Internationally known educator and champion of educational equity is honored along with former U.S. Presidents Bush and Clinton
Internationally known educator and champion of educational equity is honored along with former U.S. Presidents Bush and Clinton


NEW YORK, NY, April 25, 2006-'"Teachers College, Columbia University, President Arthur Levine is among 195 scholars, scientists, artists, civic, corporate and philanthropic leaders just named as Fellows or Foreign Honorary Members of The American Academy of Arts and Sciences.
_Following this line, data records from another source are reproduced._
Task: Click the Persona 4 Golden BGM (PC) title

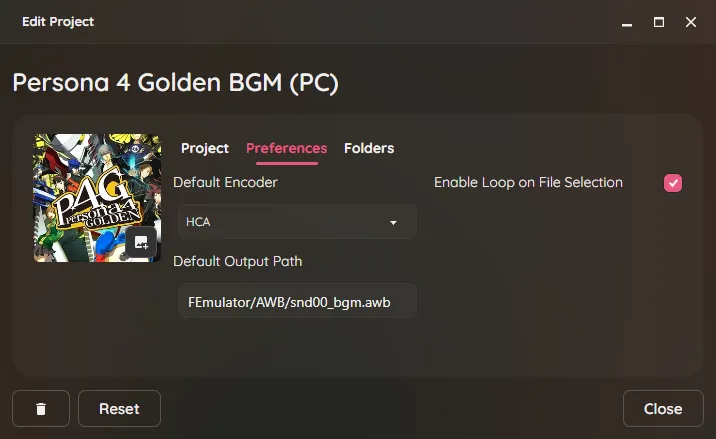Action: point(175,83)
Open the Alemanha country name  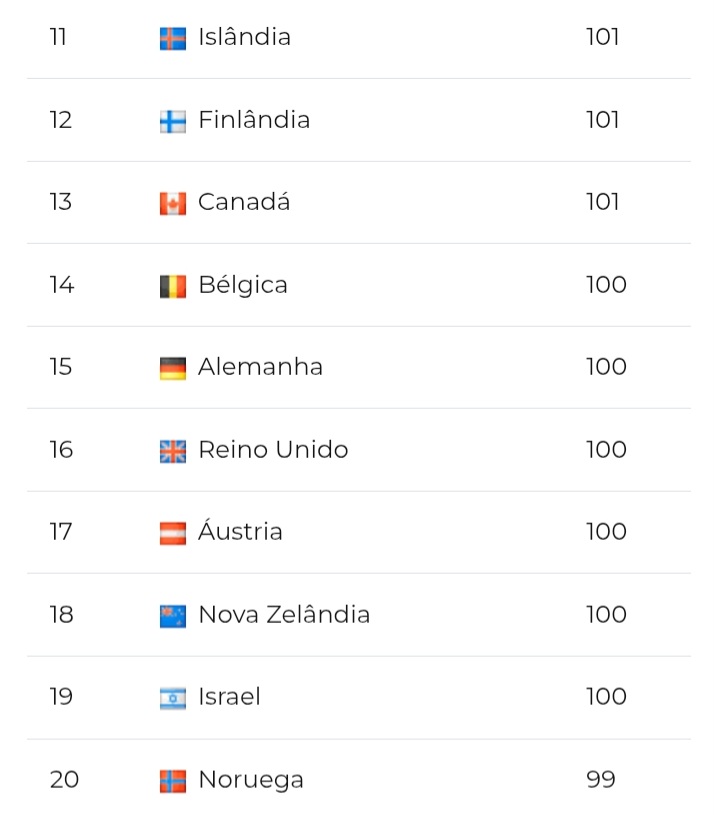(x=260, y=367)
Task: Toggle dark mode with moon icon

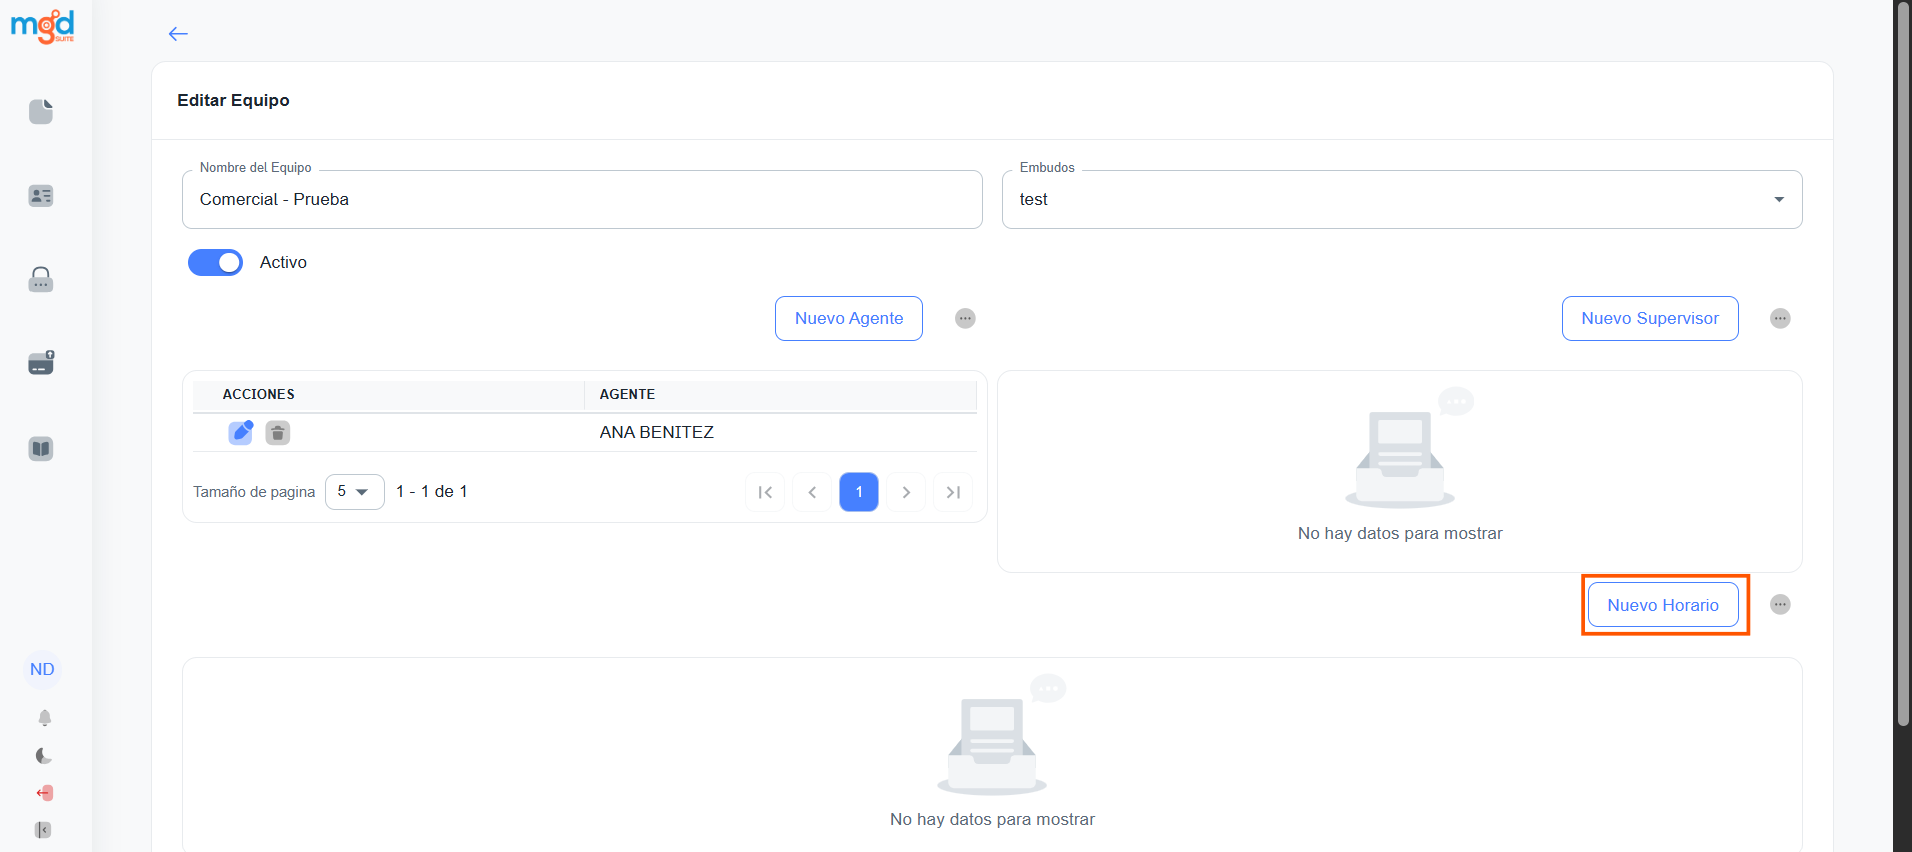Action: click(44, 756)
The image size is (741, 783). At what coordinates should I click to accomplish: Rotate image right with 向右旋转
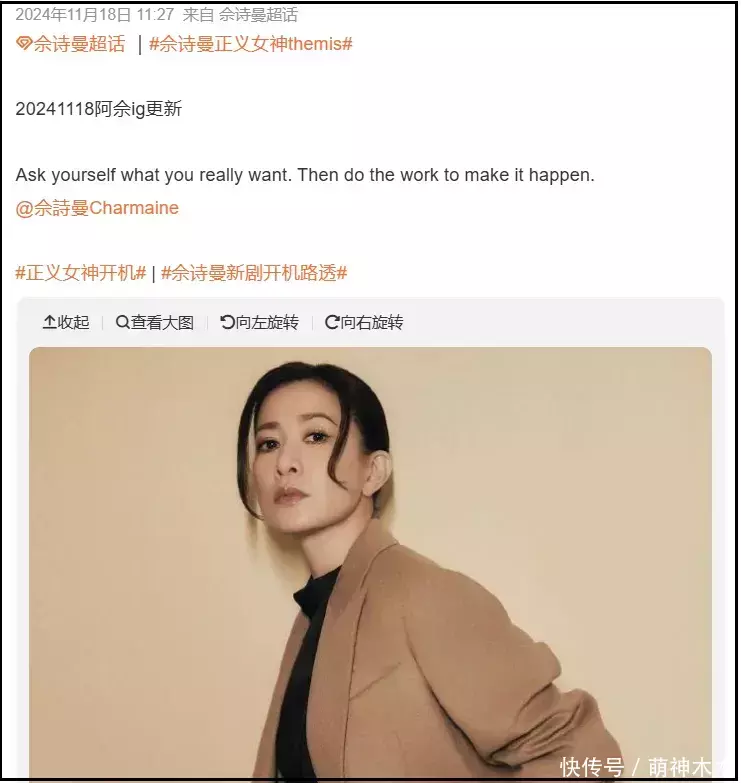pyautogui.click(x=372, y=322)
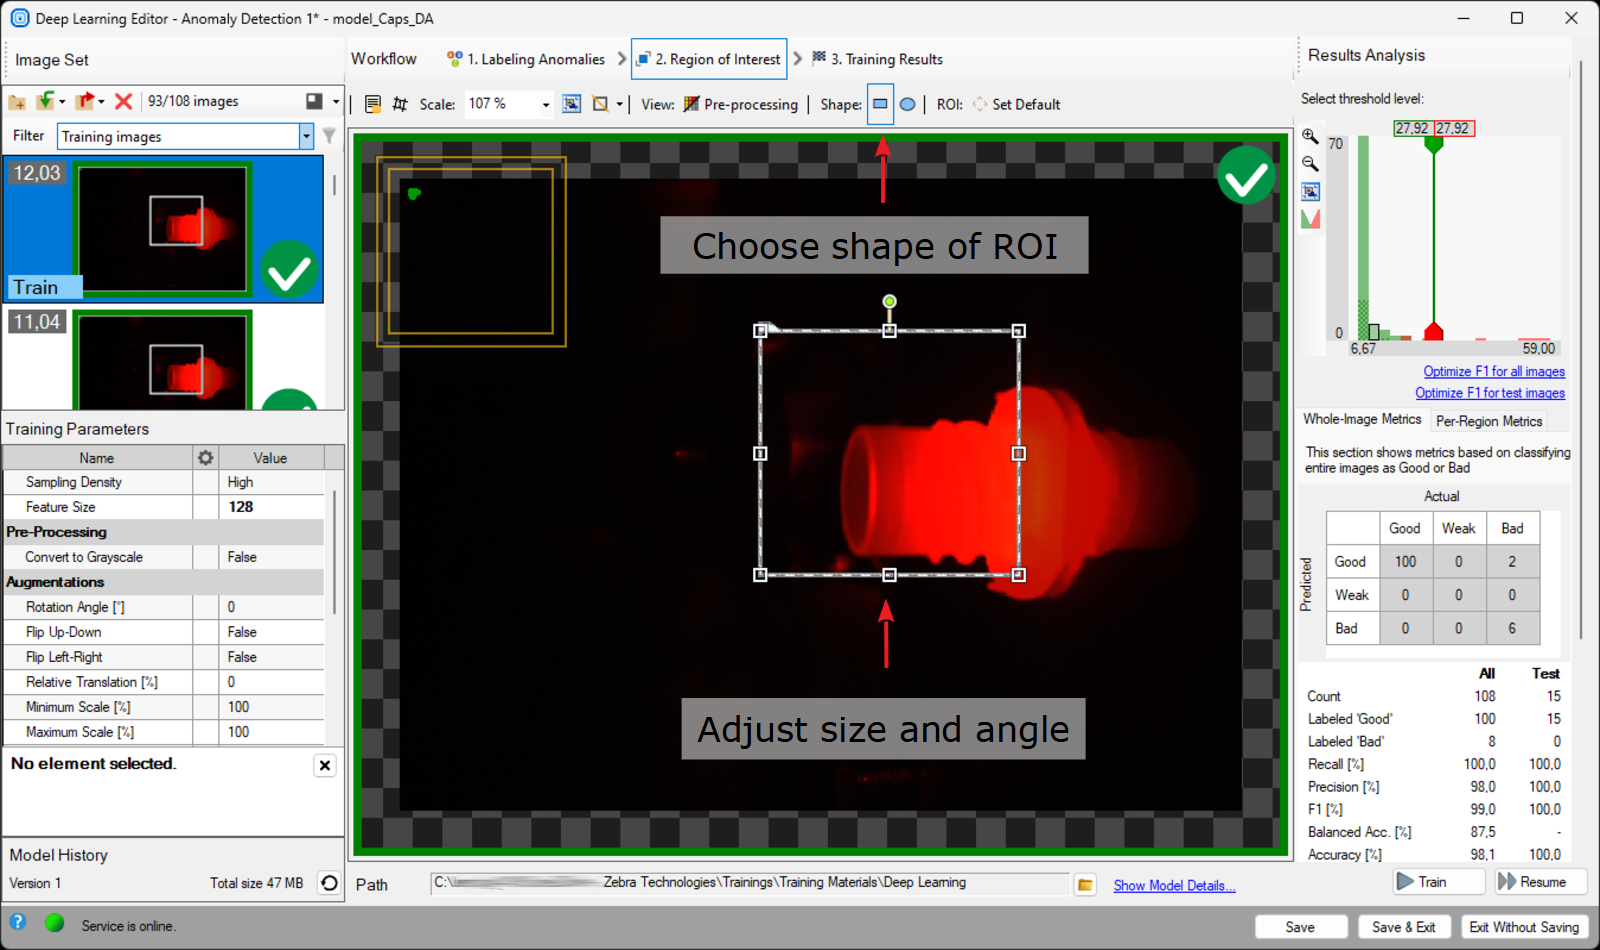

Levine -- who this summer will end a 12-year run as President of Teachers College to become the sixth President of the Woodrow Wilson National Fellowship Foundation -- is a part of a group of new Academy Fellows that includes former Presidents George H.W. Bush and William Jefferson Clinton;
Supreme Court Chief Justice John Roberts; Nobel Prize-winning biochemist and Rockefeller University President Sir Paul Nurse; the chairman and vice chairman of the 9/11 commission, Thomas Kean (a Teachers College alumnus and trustee emeritus) and Lee Hamilton; actor and director Martin Scorsese;
choreographer Meredith Monk; conductor Michael Tilson Thomas; and New York Stock Exchange chairman Marshall Carter.

An advocate of educational equity and improving teacher quality, Levine, as a young man, decided on a career in education after reading a pamphlet by the late Teachers College professor George Counts, entitled "Dare the Schools Build a New Social Order?"
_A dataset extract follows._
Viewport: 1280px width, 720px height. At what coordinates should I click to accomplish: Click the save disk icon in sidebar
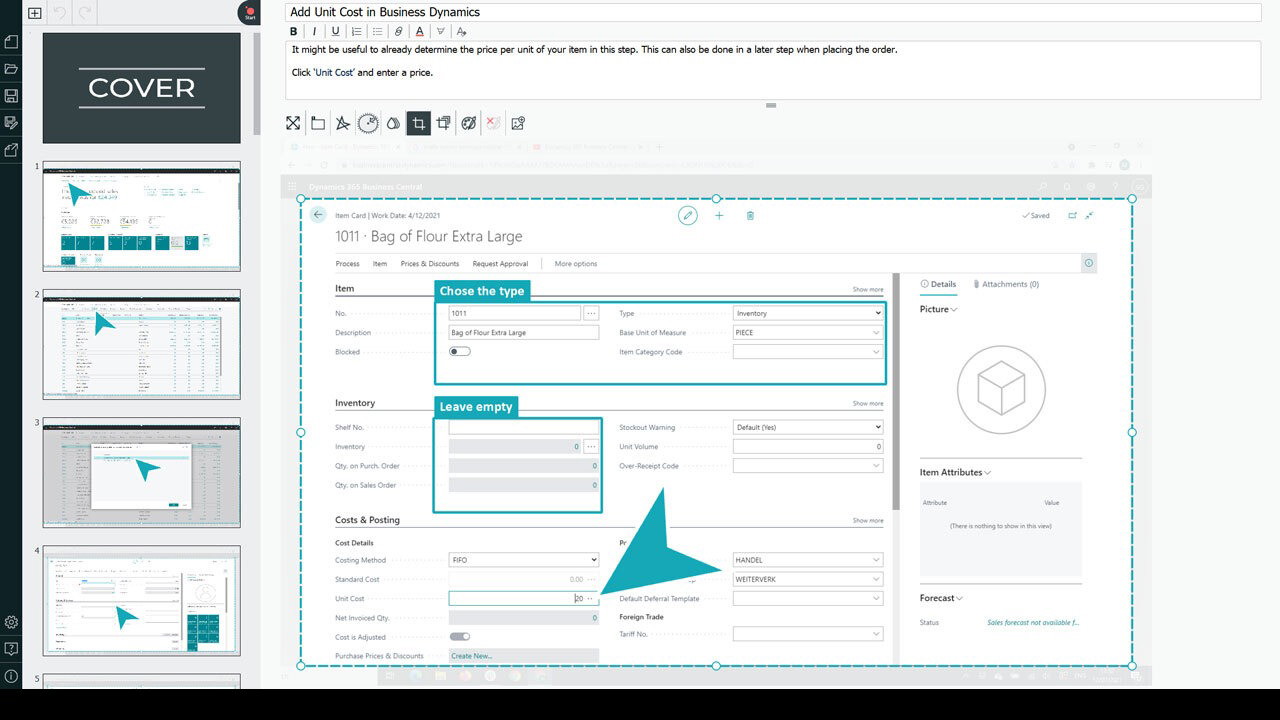(11, 96)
"As a product of the 1960s, I wanted a job that could bring about social change," he has said.

Levine has written many books, including When Hope and Fear Collide: A Portrait of Today's College Student (with Jeanette S. Cureton); Beating the Odds:  How the Poor Get to College, Higher Learning in America; Shaping Higher Education's Future; When Dreams and Heroes Died:  A Portrait of Today's College Students; Handbook on Undergraduate Curriculum; Quest for Common Learning (with Ernest Boyer); Opportunity in Adversity (with Janice Green), and Why Innovation Fails.  His many opinion editorials have appeared in such publications as The New York Times; The Los Angeles Times; The Wall Street Journal; Washington Post, The Chronicle of Higher Education and Education Week.  

A Guggenheim Fellowship winner, Levine has also been listed in Change magazine as "One Of The Most Outstanding Leaders in the Academic Community" and received numerous awards. The latter include the Academic Leadership Award of the Council of Independent Colleges, the American Council on Education's "Book of the Year" award, (for Reform of Undergraduate Education), the Educational Press Association's "Annual Award" for writing three times, and 16 honorary degrees.  He has served as
consultant to more than 250 colleges and universities, and currently sits on the boards of Blackboard, Inc., and the N.Y.S. Commission on Independent Colleges and Universities (cIcu).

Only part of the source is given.